The paper tackles the problem of inefficient and non-causal trajectory planning in autonomous driving by proposing ColaVLA, a vision-language-action framework that transfers reasoning to a latent space and uses a hierarchical parallel decoder, achieving state-of-the-art performance on the nuScenes benchmark with improved efficiency.
Autonomous driving requires generating safe and reliable trajectories from complex multimodal inputs. Traditional modular pipelines separate perception, prediction, and planning, while recent end-to-end (E2E) systems learn them jointly. Vision-language models (VLMs) further enrich this paradigm by introducing cross-modal priors and commonsense reasoning, yet current VLM-based planners face three key challenges: (i) a mismatch between discrete text reasoning and continuous control, (ii) high latency from autoregressive chain-of-thought decoding, and (iii) inefficient or non-causal planners that limit real-time deployment. We propose ColaVLA, a unified vision-language-action framework that transfers reasoning from text to a unified latent space and couples it with a hierarchical, parallel trajectory decoder. The Cognitive Latent Reasoner compresses scene understanding into compact, decision-oriented meta-action embeddings through ego-adaptive selection and only two VLM forward passes.

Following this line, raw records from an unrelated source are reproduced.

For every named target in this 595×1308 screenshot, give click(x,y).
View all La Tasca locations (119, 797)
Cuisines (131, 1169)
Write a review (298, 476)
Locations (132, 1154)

The Hierarchical Parallel Planner then generates multi-scale, causality-consistent trajectories in a single forward pass. Together, these components preserve the generalization and interpretability of VLMs while enabling efficient, accurate and safe trajectory generation. Experiments on the nuScenes benchmark show that ColaVLA achieves state-of-the-art performance in both open-loop and closed-loop settings with favorable efficiency and robustness.